Enzo Reybier
- Born: 4 April 2002 (age 24) Saint-Lupicin, France
- Height: 1.75 m (5 ft 9 in)
- Weight: 77 kg (170 lb; 12 st 2 lb)

Rugby union career
- Position: Wing
- Current team: Bordeaux Bègles

Senior career
- Years: Team / Apps / (Points)
- 2020–2024: Oyonnax / 39 / (55)
- 2024–: Bordeaux Bègles / 7 / (10)
- Correct as of 27 May 2025

International career
- Years: Team / Apps / (Points)
- 2021–2022: France U20 / 8 / (25)
- Correct as of 22 June 2022

= Enzo Reybier =

France international rugby union player

Enzo Reybier (born 4 April 2002) is a French professional rugby union player who plays as a wing for Top 14 club Bordeaux Bègles.

== Club career ==
Born in Saint-Lupicin, Enzo Reybier first played judo, before switching to rugby union. He started his rugby career in the club of Saint-Claude, the town in Jura where he grew up, before joining the US Oyonnax in 2015.

Having first studied in Villefranche-sur-Saône as a teenager, the Jurassian later joined the Lycée Arbez-Carme and the pôle espoirs of Oyonnax. He made his debut with the club from the Ain department on 18 September 2020 replacing Adrian Sanday during a Pro D2 away win against Soyaux-Angoulême, becoming the first 2002-born man to play in the French second tier, and the youngest player to ever play with the USO.
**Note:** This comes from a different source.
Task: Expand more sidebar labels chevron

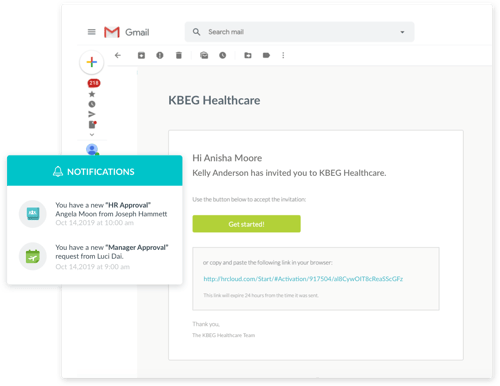Action: click(x=92, y=135)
Starting several games in the early following season, he signed an espoirs contract with the club in September 2021, until 2023. But Reybier had to wait until early spring to really become a key member of his team, scoring a brace of tries during the derby against Bourg-en-Bresse in April 2022, following an outstanding Six Nations Under 20s. He was a starter during the unsuccessful Top 14 play-offs at the end of the season.
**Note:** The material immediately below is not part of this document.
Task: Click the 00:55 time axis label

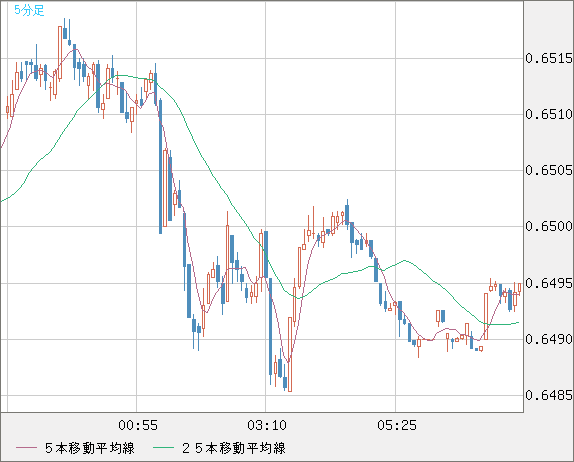Action: click(138, 425)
== International career ==
Having soon been included in France youth selections, Enzo Reybier was part of the Pôle France in 2020, before being selected with the under-20 for the delayed Six Nations in June 2021. During the tournament, he scored tries against Wales and Scotland. He really stood out during the following tournament in 2022, scoring 3 tries as France finished second in the Six Nations, only narrowly losing against the Irish grand slam winners.
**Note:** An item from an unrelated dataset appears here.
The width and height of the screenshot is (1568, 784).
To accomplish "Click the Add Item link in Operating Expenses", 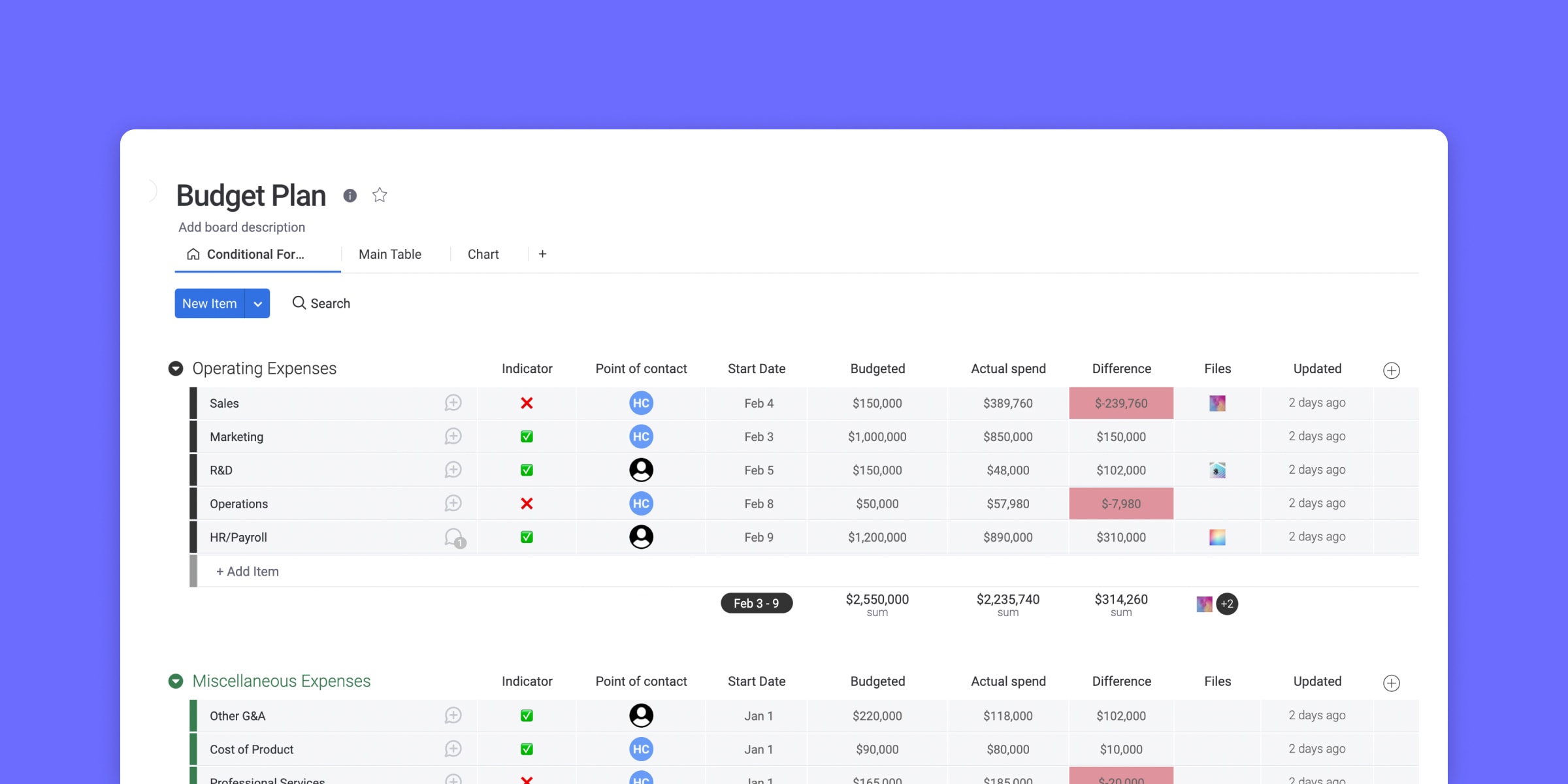I will coord(248,571).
Reybier was first called by Fabien Galthié to the French senior team for the first time in June 2022, for the summer tour of Japan.

== Playing style ==
First playing as centre through the youth teams, Reybier successfully moved to the wing as he made his first steps toward professional rugby. He has been described as an explosive winger, elusive in attack but also with outstanding defensive abilities.

Naming players like Jonny Wilkinson and Benjamín Urdapilleta as sources of inspiration in 2020, he has been compared to Italy international and fellow Rhône-Alpes-born player Ange Capuozzo.